Une « relation privilégiée » ?

Malgré tout, la bourgeoisie britannique considère cet accord comme un moindre mal – par rapport à la catastrophe qu’aurait constitué un Brexit sans accord. La fine fleur des « Brexiters », Michael Gove, dit espérer que, désormais, l’UE et le Royaume-Uni développeront une « relation privilégiée » ; Johnson, lui, la souhaite « heureuse et stable ». L’espoir fait vivre !

En réalité, le déclin de la Grande-Bretagne va s’accélérer. Elle sera encore plus marginalisée sur la scène mondiale, coincée entre les grands joueurs que sont l’UE, les Etats-Unis et la Chine. Joe Biden a déjà annoncé qu’il privilégierait les négociations avec l’UE – et non avec le Royaume-Uni. Ceci met fin aux espoirs (suscités par la démagogie de Trump) d’un accord facilement négocié entre Londres et Washington.

De leur côté, les dirigeants européens sont soulagés par cet accord, qui marque la fin d’un processus chaotique.
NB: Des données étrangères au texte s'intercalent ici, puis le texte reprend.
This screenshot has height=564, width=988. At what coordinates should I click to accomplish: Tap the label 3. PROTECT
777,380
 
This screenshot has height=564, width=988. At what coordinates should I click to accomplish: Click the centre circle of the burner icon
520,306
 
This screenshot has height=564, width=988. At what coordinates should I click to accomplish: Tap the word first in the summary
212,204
Mais ils savent bien qu’il ouvre une nouvelle période de conflits entre la Grande-Bretagne et l’UE. Si les industriels britanniques ne se plient pas aux règles sur l’origine des composants qu’ils utilisent, l’UE sera autorisée à leur imposer de nouvelles taxes. Et elle ne s’en privera pas. Déjà fragilisées par la pandémie, les petites entreprises vont souffrir. Privées de liquidités ou de ressources pour survivre à la transition « post-Brexit », beaucoup vont tout simplement couler.

Quand la poussière sera retombée, il sera évident que, loin de résoudre les problèmes de l’économie britannique, le Brexit en pose de nouveaux. La combinaison de la crise mondiale, de la pandémie et de la rupture avec l’UE a déjà provoqué une récession de 11,3 % en 2020. Et ce n’est que le début.

Crise sociale

Lord Frost, le chef des négociateurs britanniques, a déclaré que cet accord ouvrait une ère de « renouveau national »… Comme le disaient des philosophes de la Grèce antique : « celui que les Dieux veulent détruire, d’abord ils le rendent fou ».
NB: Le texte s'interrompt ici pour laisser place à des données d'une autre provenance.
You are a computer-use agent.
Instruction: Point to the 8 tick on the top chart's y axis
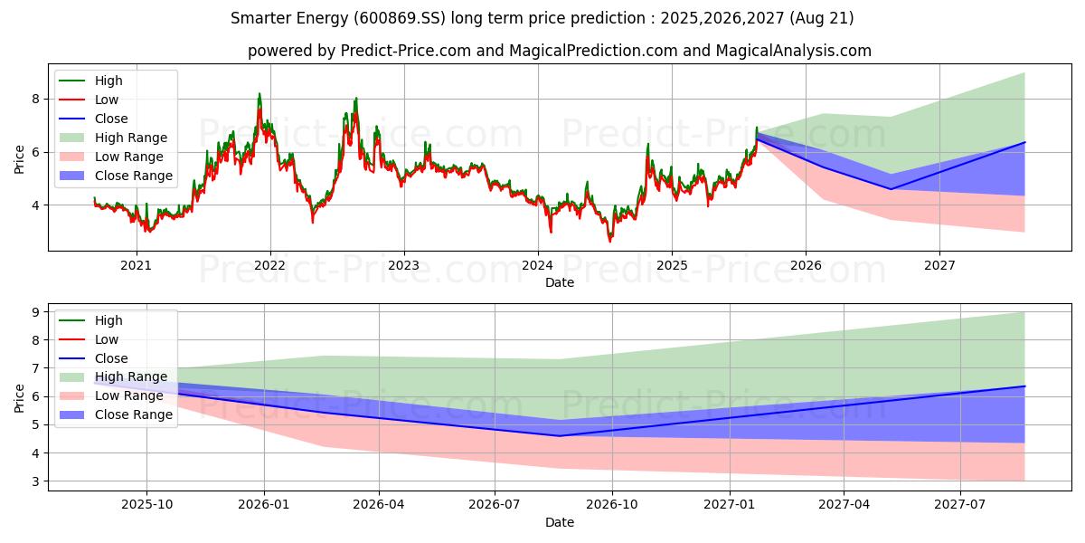(x=36, y=99)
De son côté, le magnat de la publicité, Martin Sorell, affirme que la Grande-Bretagne va devoir faire « comme les Allemands : exporter jusqu’à la lie ». Il ajoute que si le pays veut défendre ses parts de marché à l’échelle internationale, il lui faudra devenir « un Singapour sous stéroïdes ».
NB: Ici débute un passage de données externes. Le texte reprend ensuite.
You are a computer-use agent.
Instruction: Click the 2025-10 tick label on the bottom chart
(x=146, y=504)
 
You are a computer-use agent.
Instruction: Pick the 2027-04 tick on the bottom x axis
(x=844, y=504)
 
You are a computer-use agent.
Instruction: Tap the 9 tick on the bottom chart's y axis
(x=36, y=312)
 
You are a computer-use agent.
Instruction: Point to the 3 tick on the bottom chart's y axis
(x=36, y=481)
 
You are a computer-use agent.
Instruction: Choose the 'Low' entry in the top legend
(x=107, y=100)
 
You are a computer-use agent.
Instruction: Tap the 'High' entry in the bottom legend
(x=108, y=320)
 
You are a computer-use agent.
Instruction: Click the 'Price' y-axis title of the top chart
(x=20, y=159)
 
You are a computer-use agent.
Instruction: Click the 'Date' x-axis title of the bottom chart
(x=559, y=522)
Il s’agit là d’un avertissement sérieux pour la classe ouvrière britannique. Pour exporter massivement, il faut une forte base industrielle et des investissements massifs, deux choses dont la bourgeoisie britannique s’est privée par des décennies de désindustrialisation et de sous-investissement. Pour rendre ses marchandises compétitives, il ne lui restera pas d’autre option que de réduire drastiquement les coûts de production, à commencer par les salaires.

C’est à cela que se prépare la bourgeoisie britannique : à faire peser le coût du Brexit sur les épaules des travailleurs. Tous les discours sur « l’avenir radieux », toutes les vantardises des Conservateurs sur « l’indépendance » et la « liberté » du Royaume-Uni, vont très vite révéler leur véritable contenu : la misère et l’austérité pour des millions de personnes.

La Grande-Bretagne est un pays riche, mais ses ressources sont concentrées dans les mains d’une classe de milliardaires capitalistes. La bourgeoisie britannique est dégénérée. Comme on l’a vu pendant la pandémie, elle s’enrichit aux dépens de l’ensemble de la société. Elle fait penser à l’empereur Néron, qui jouait de la lyre en contemplant l’incendie de Rome.

Seul le renversement de cette clique de profiteurs permettra de régler les innombrables problèmes créés par le capitalisme. L’alternative ne peut pas être plus claire. Comme l’écrivait déjà Rosa Luxemburg, nous avons le choix entre le socialisme et la barbarie.